## [What this exercise asks]
[1] Quote the Consolidation Act excerpt word for word, starting at "It is claimed, for" and ending at "1856, pp. 164,172.)".
[2] Answer these questions from the Consolidation Act excerpt:
(a) Which two sections of the Consolidation Act are claimed, for respondent, to repeal the act?
(b) What is the highest rate of taxation, exclusive of the State and school tax, that the board of supervisors may levy?
(c) If the police fund falls short, what fund may pay the fixed salaries of police-captains and officers?

It is claimed, for respondent, that this act is repealed by the seventy-first and ninety-fifth sections of the Consolidation Act, as it is called. (Acts of 1856, pp. 164,172.)

*568And the only question submitted for our decision is, whether the fourth section of the act of 1851 is in force or not. Those sections of the Consolidation Act are as follows :

“ Section seventy-first—The board of supervisors shall have power to levy and collect, in the mode prescribed by law for assessment and collection of taxes, by tax each year, upon all property in said city and county, not exempt from taxation, such amount as they may deem sufficient to provide for the prompt payment of all demands upon the treasury thereof, authorized by this act to be paid out of the same; provided, that such taxation, exclusive of the State and school tax, shall in no case exceed the rate of one hundred and twenty-five cents on each hundred dollars’ valuation upon the assessment-roll. The said board shall also levy and collect, in the same manner, such amount, not exceeding the rate of thirty-five cents on each hundred dollars’ valuation, as aforesaid, as may be determined by the board of education to be necessary for the support of free common schools in said city and county.”
“ Section ninety-fifth—Payment of demands on the treasury of said city and county, duly audited, may be made for the following objects, and none others:
“ First—The fixed salaries of police-captains and officers, chief of police, Police Judge, and clerk of the Police Judge’s Court, may be paid out of moneys in the treasury belonging to the police fund; and, in defect thereof, out of the general fund.
“ Second—The salaries or wages of teachers in the common schools, rents, repairs, building, and furnishing of school-houses, may be paid out of the school fund, as provided by law.
“ Third—The salaries and fees, fixed by law, of all officers and employees of said city and county, including salary of the Judge of the Superior Court of the city of San Francisco, and the legal fees of jurors and witnesses in criminal eases, where the same are made payable out of the county treasury.

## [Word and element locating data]
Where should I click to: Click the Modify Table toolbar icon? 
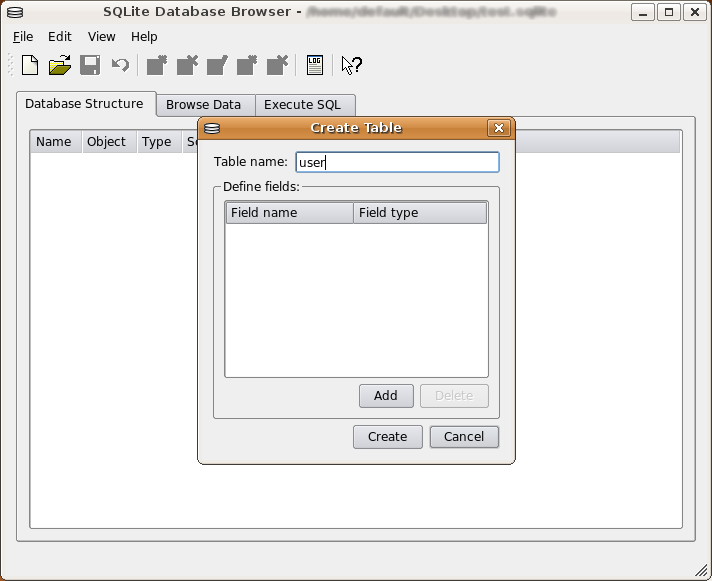pyautogui.click(x=217, y=66)
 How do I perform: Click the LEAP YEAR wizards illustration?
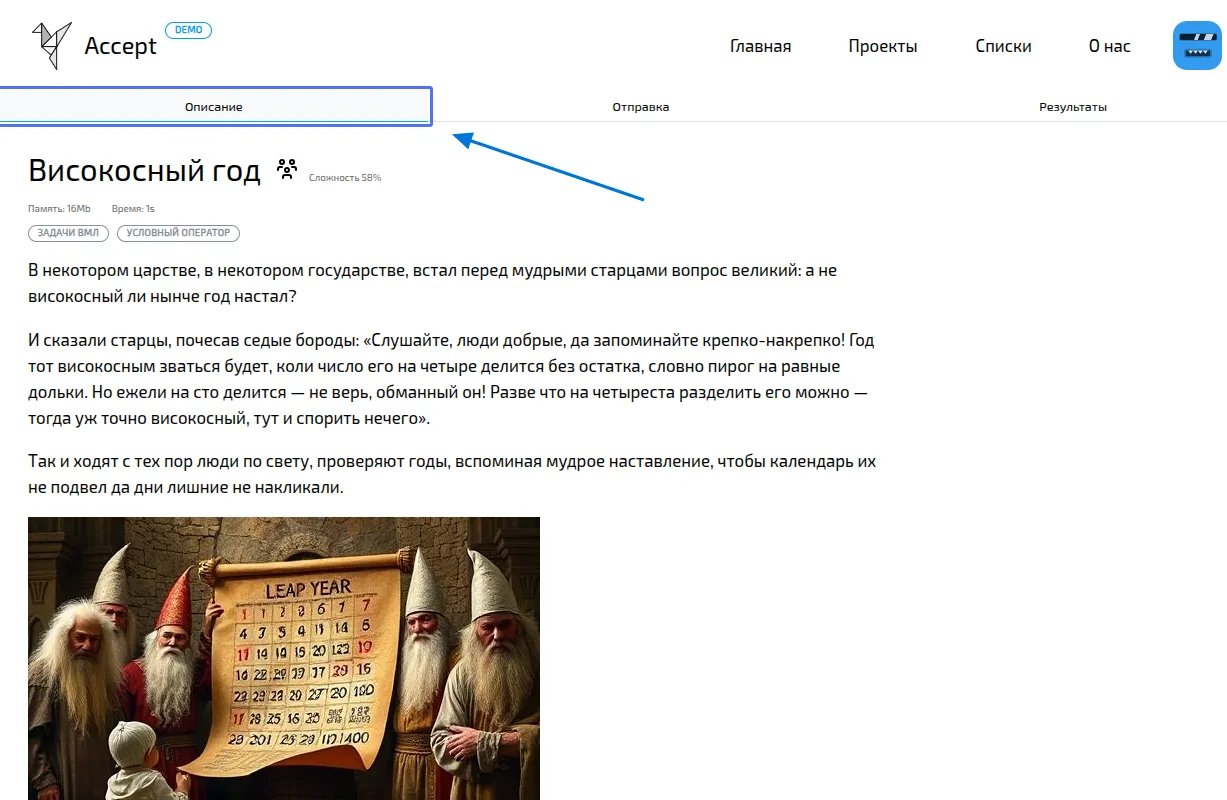283,658
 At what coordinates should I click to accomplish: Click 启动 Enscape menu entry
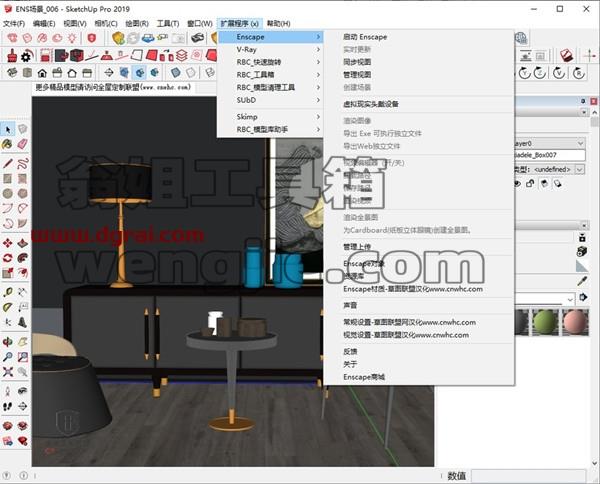365,37
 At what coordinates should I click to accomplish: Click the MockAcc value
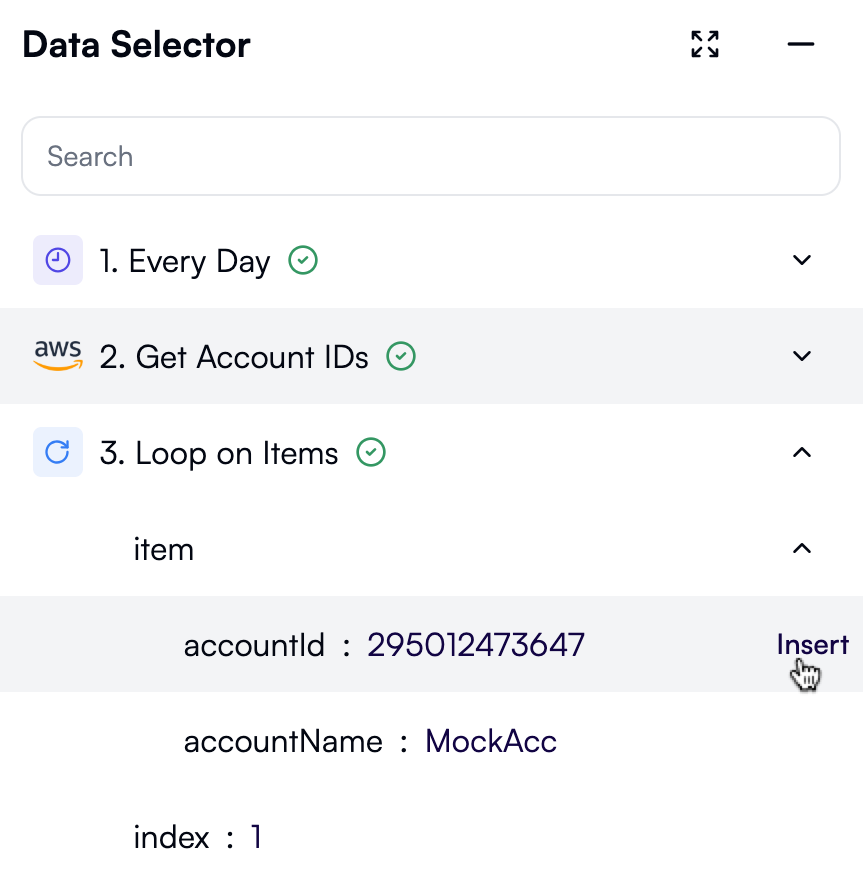coord(491,741)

## [Solutions per task]
[1]
It is claimed, for respondent, that this act is repealed by the seventy-first and ninety-fifth sections of the Consolidation Act, as it is called. (Acts of 1856, pp. 164,172.)

[2]
(a) The seventy-first and ninety-fifth sections.
(b) One hundred and twenty-five cents on each hundred dollars' valuation upon the assessment-roll.
(c) The general fund.